Who “Is” or “Becomes” your Neighbor? (Luke 10:36)

(You can watch this blog on YouTube)

Changes in tenses are important to note. Even if it is subtle, there is always a reason. Take the parable of the “Good Samaritan” (or as I liked to say when teaching at Azusa Pacific University, the “Good Biola Student”).

The lawyer’s question is, “Who is (ἐστίν) my neighbor”? (Luke 10:29). It was a limiting question, designed to restrict his responsibility to a smaller group. I would guess the lawyer was thinking in ethnic and geographical terms. “For whom do I have to be responsible?” (Correct grammar can sound so odd at times, can’t it?)

Jesus tells the parable and concludes, “Which of these three do you think was (γεγονέναι) a neighbor to the man who fell into the hands of robbers?” (10:36, NIV, also NLT). The problem with this translation is that γεγονέναι is a perfect, not an aorist. Why use a perfect?

The first clue is in Jesus’ actual answer. The issue is not who am I responsible to help. The issue is who I am able to help. The neighbor is the person who you are able to help, regardless of racial and geographical restraints.

The second clue is the verb used, γίνομαι, which generally indicates coming into a new state, “to become.”

Thirdly, since the perfect indicates a completed action, it changes the time frame from who currently is my neighbor to the past in which I have become a neighbor.

Given these facts, an aorist would not have communicated properly. It isn’t a matter of who was a neighbor (as if the focus were on the person in need), but an issue of what you have become to those in need.

You can see most of the other translations recognizing there is some meaning in the perfect. Most have “proved to be a neighbor” (NASB, ESV, CSB); the NET has “became a neighbor” and includes this note: “Do not think about who they are, but who you are.”

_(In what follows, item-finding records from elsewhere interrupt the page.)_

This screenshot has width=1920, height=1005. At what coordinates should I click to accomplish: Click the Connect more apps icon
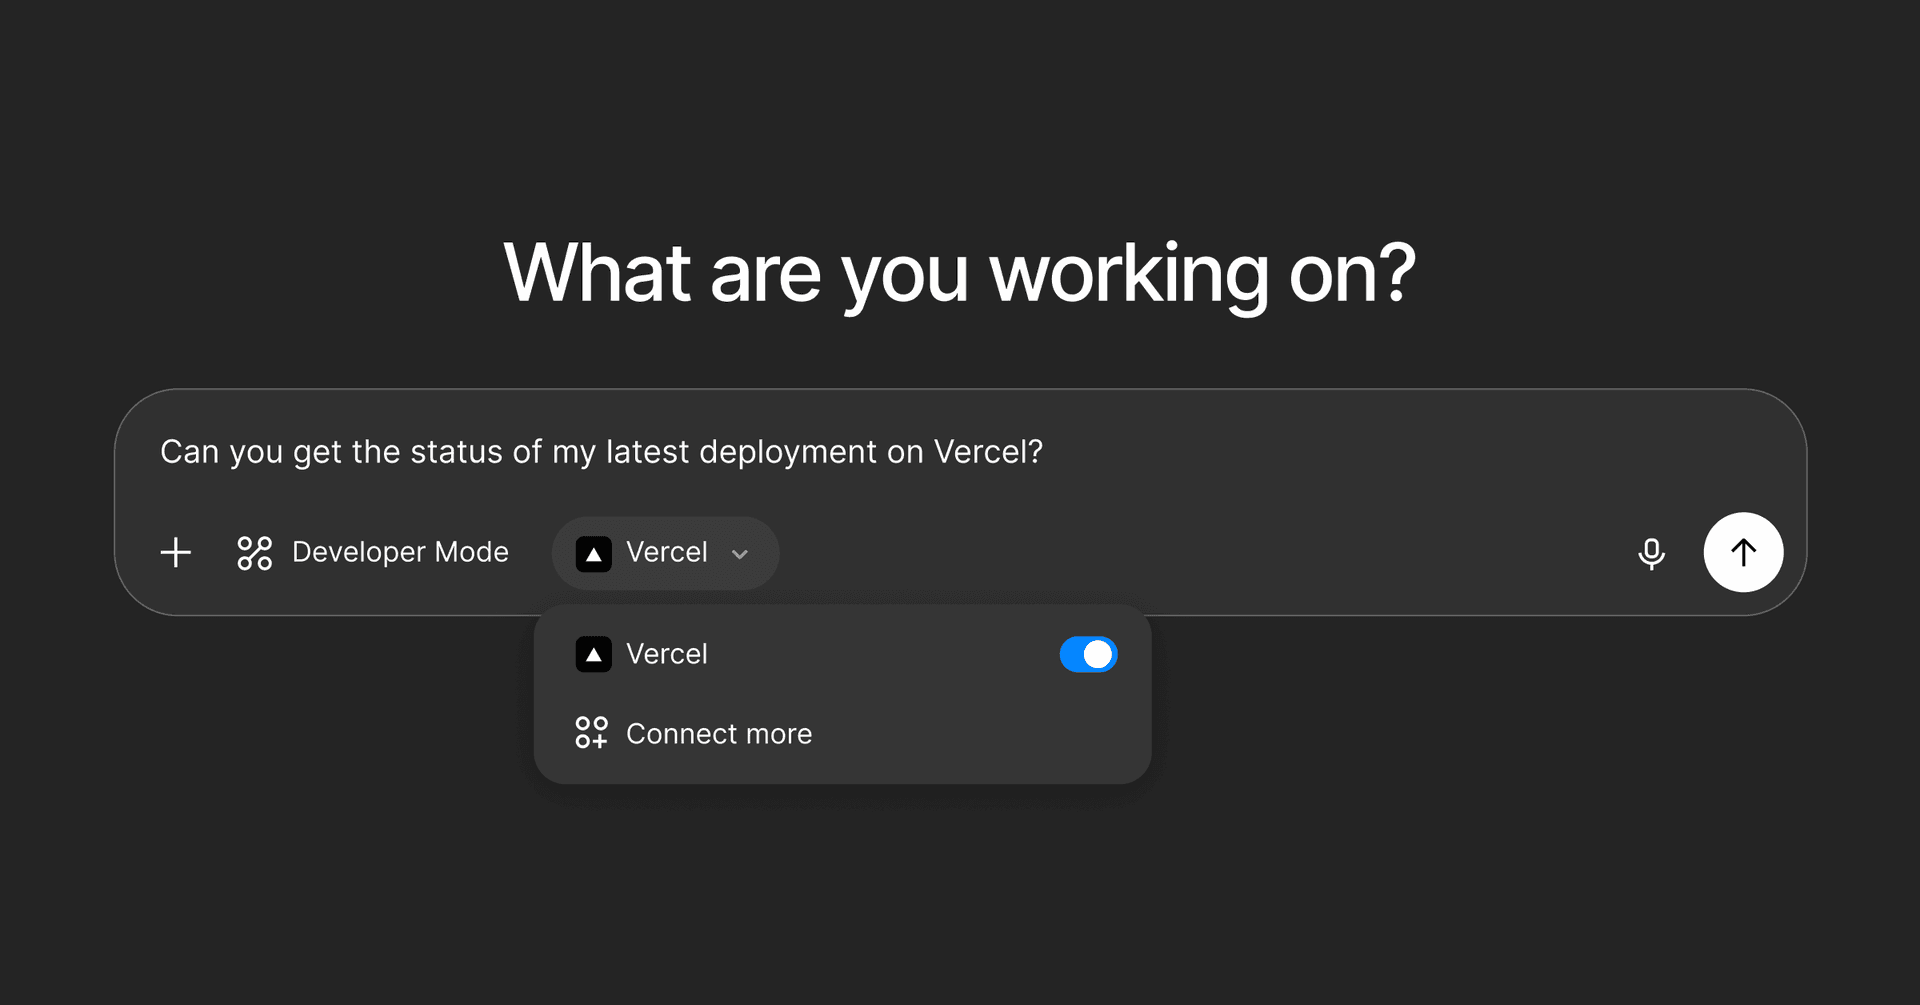pyautogui.click(x=591, y=733)
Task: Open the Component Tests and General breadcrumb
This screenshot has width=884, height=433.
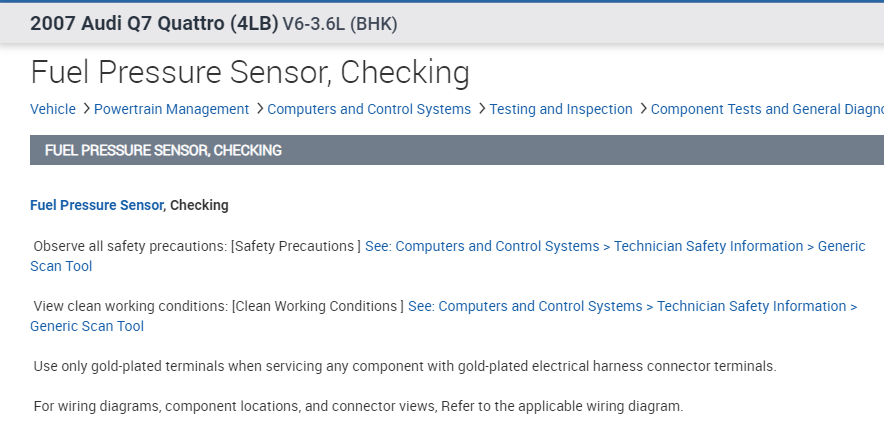Action: pyautogui.click(x=766, y=109)
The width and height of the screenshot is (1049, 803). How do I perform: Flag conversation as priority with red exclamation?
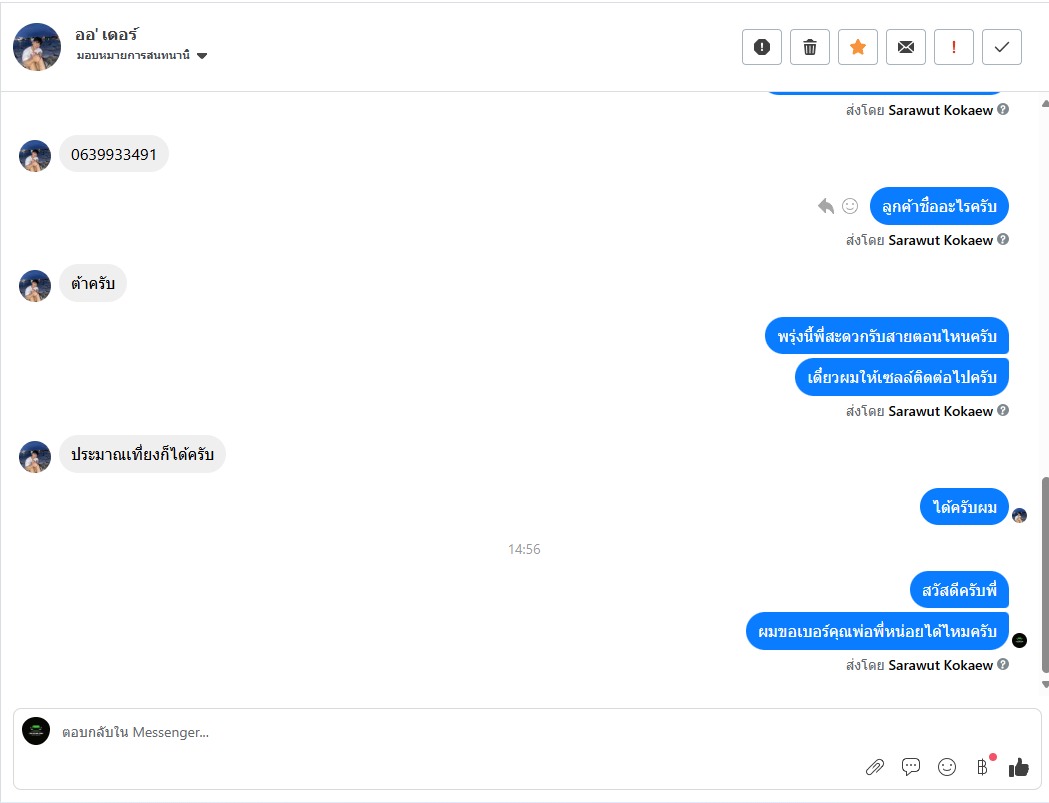pos(953,47)
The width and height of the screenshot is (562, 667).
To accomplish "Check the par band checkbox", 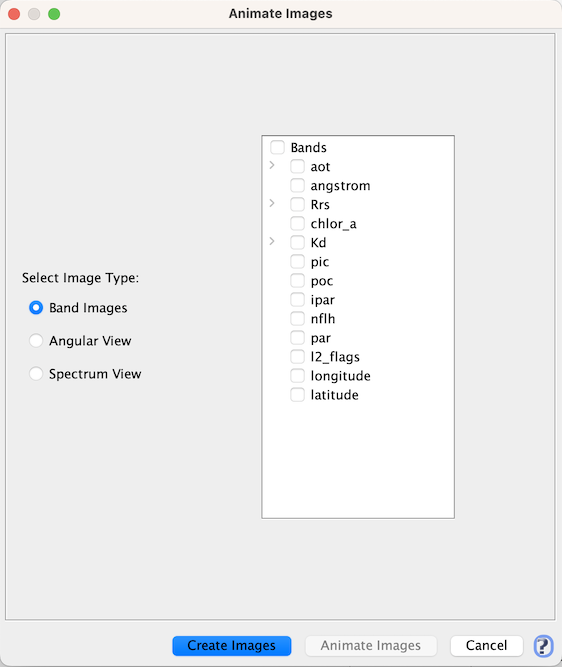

The simple “was” misses the point. It is not a matter of who was a neighbor (as if the focus were on the person in need) but who has become a neighbor by helping someone in need.

I know that you and I can’t help everyone, and there are times that it is not possible to help anyone. But our mindset should be to be mindful of those in need who we can help, whether they are next door or in Nepal. It is a mindset change.

Comments

¶ When reading this, I also picked up on the fact that πλησιον is parsed as an adverb, not a noun, making it really mean "neighbor-ly" (but only denoting proximity, not in the usual English connotation of being synonymous with "friendly"). So, it would be "...and the neighbor-ly of-you as yourself." That means that it would be broader than what we normally assume in English -- not the guy next door, but anyone who is acting as a neighbor. This makes two people on a road "neighbors" according to the way they are, not as a "person, place, or thing" (i.e. a noun). ¶ Given the above, "neighbor-ly is not reciprocal, as in English (i.e. if you are a neighbor to me, then it follows that I am a neighbor to you). ¶ That then makes interesting the subject vs. object of the transitive verb "become." It was the Samaritan who became neighbor-ly to the man in need, not the man in need who became neighbor-ly to the Samaritan. If it was the intransitive verb, εστιν, it would make less difference. That may seem a bit subtle, but it is even more convicting of the lawyer's responsibility. Jesus could have asked, "Who was the neighbor (or "neighbor-ly") to the three men who could have helped?" Then the lawyer would be back to the same question he asked. But the Samaritan became the neighbor (by his behavior, adverbially, the way he acted), as the lawyer was forced to admit, "the one who had mercy on him." By admitting that the Samaritan became neighbor-ly to the man in need, he is now logically forced to treat the Samaritan, or any Samaritan, the same way, regardless of the fact that the Samaritans were considered a despised class of people. ¶ Well, Jesus is ingenious in the way he poses dilemmas for people to solve. ¶ By the way, speaking of subject vs. object, on a minor grammar mistake, you have a bunch of instances of "who" that should be "whom" in your post. "Who" is English subjective case, like "he" or "they," whereas "whom" is English objective case, like "him" or "them." What helps with discerning "who" vs. "whom" is if one mentally substitutes "he" or "they" for "who," or "him" or "them" for "whom," and see if it still works. For example, "The issue is who I am able to help" should be, "The issue is whom I am able to help." Think of it as, "I am able to help them," not "I am able to help they."